As an additional indicator of plausibility of the results, more volumes were excluded as the disease progressed, i.e. more data were excluded for HD in comparison with controls. This is not unexpected for neurodegenerative movement disorders, but other factors such as increased anxiety may also have contributed to this effect. The threshold effectively controls the trade-off between an unnecessary loss of data by being too conservative and including too much noise. The cut-off chosen in the current study was selected through visual inspection of the images. Although this seems to be somewhat arbitrary, it has to be held that when varying this threshold between 0.2 and 0.3 as detailed in the methods section, almost the identical slices were detected.

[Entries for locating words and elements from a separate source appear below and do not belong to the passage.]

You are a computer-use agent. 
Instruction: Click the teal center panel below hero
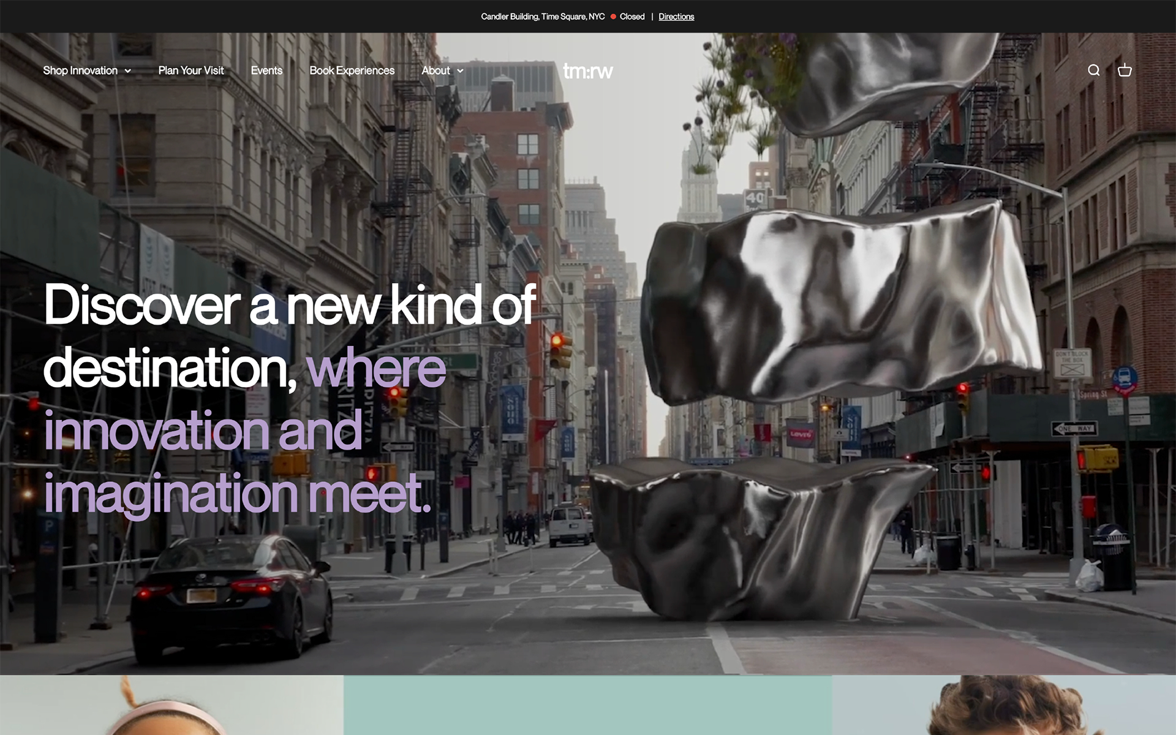tap(587, 706)
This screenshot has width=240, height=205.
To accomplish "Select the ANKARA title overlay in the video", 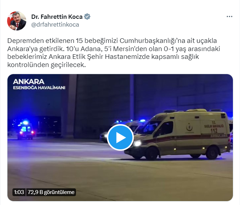I will pyautogui.click(x=29, y=82).
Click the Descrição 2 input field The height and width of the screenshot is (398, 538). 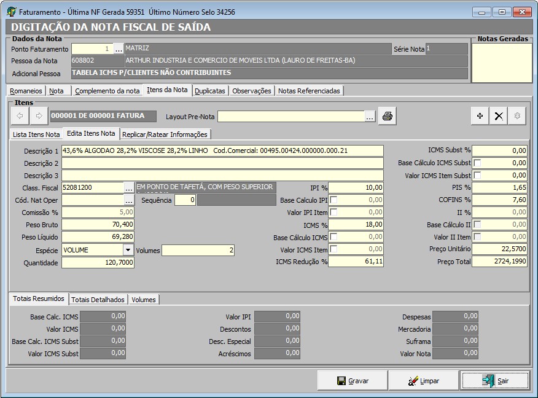pyautogui.click(x=222, y=163)
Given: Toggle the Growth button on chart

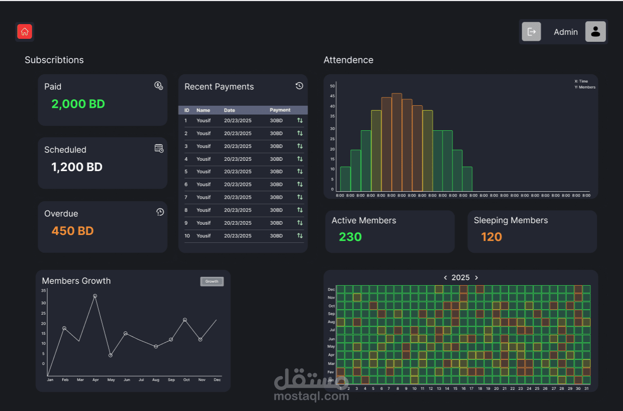Looking at the screenshot, I should [x=212, y=282].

Several extensions and alternatives to the current implementation are possible, starting at the level of the preprocessing. We refrained from performing a rigid body registration of the DWI data. Registration is difficult for images with high b value and differing gradient directions. The interspersed images with low b value could be used but require strong assumptions regarding the type of movement that occurred. Moreover, this study was restricted to FA measures, the extension to more complex DTI parameters such as fiber tracking, which are more sensitive on an accurate diffusion tensor and thus the number of gradient directions, has to be topic of future studies.

Although it should be kept in mind that excessive movement and other artifacts increase noise and will therefore decrease the sensitivity to detect true artifacts, the results presented here are encouraging for large-scale studies in HD. Despite obvious movement in several cases, these movements did not influence the FA value systematically. These results do not differ when the QC tool is included into the postprocessing, even when the statistics are leniently uncorrected. This speaks to the relative robustness of the FA values in DTI research in HD which are computed by taking all directions into account. Given a thorough postprocessing of the MRI data as previously demonstrated in morphometric T1 weighted MRI analysis [17], this observation, as a further conclusion, speaks to the potential of the use of MRI-based measures such as DTI as a biomarker in HD

Competing interests

The authors have declared that no competing interests exist.